Per me, una dinamo per bicicletta non era solo un accessorio. Era quasi un oggetto magico. Avere una bici con la dinamo era un po’ come avere una bici da adulti.
Potevo guidare di notte, vedere la strada davanti a me, sentirmi indipendente e vivere avventure con i miei amici. Il fascio di luce sulla strada rendeva ogni tragitto, anche il più breve, un’avventura.
Era un’epoca in cui le cose erano più semplici: niente schermo, niente batteria da ricaricare, solo una bicicletta, una strada e la voglia di esplorare.
Un piccolo oggetto, ma ricco di ricordi.
Ciò che mi affascina è che un oggetto così piccolo possa racchiudere tanti ricordi.

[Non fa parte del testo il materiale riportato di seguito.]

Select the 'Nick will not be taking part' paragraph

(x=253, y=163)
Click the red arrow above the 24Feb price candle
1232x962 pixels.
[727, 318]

Per me, è il ricordo dei tragitti per andare a scuola, delle passeggiate serali d’estate, della mia prima bicicletta e della mia prima sensazione di libertà.

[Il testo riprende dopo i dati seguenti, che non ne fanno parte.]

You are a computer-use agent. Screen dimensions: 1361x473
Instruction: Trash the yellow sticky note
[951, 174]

Spesso accade così: gli oggetti più semplici sono quelli che più ci ricordano il passato. Una vecchia dinamo, un vecchio giocattolo, un libro di scuola, e all’improvviso riaffiora un’intera epoca.
Quando gli oggetti raccontano storie
Quando mio figlio ha trovato questo oggetto in giardino e mi ha chiesto cos’era, non è stata solo l’occasione per spiegargli a cosa servisse una dinamo. È stata anche l’occasione per parlare di come erano le cose una volta, di come vivevamo, di come giocavamo e di come siamo cresciuti.
Perché, in fondo, alcuni oggetti non sono solo oggetti: sono ricordi, storie e frammenti d’infanzia nascosti in un metallo leggermente arrugginito.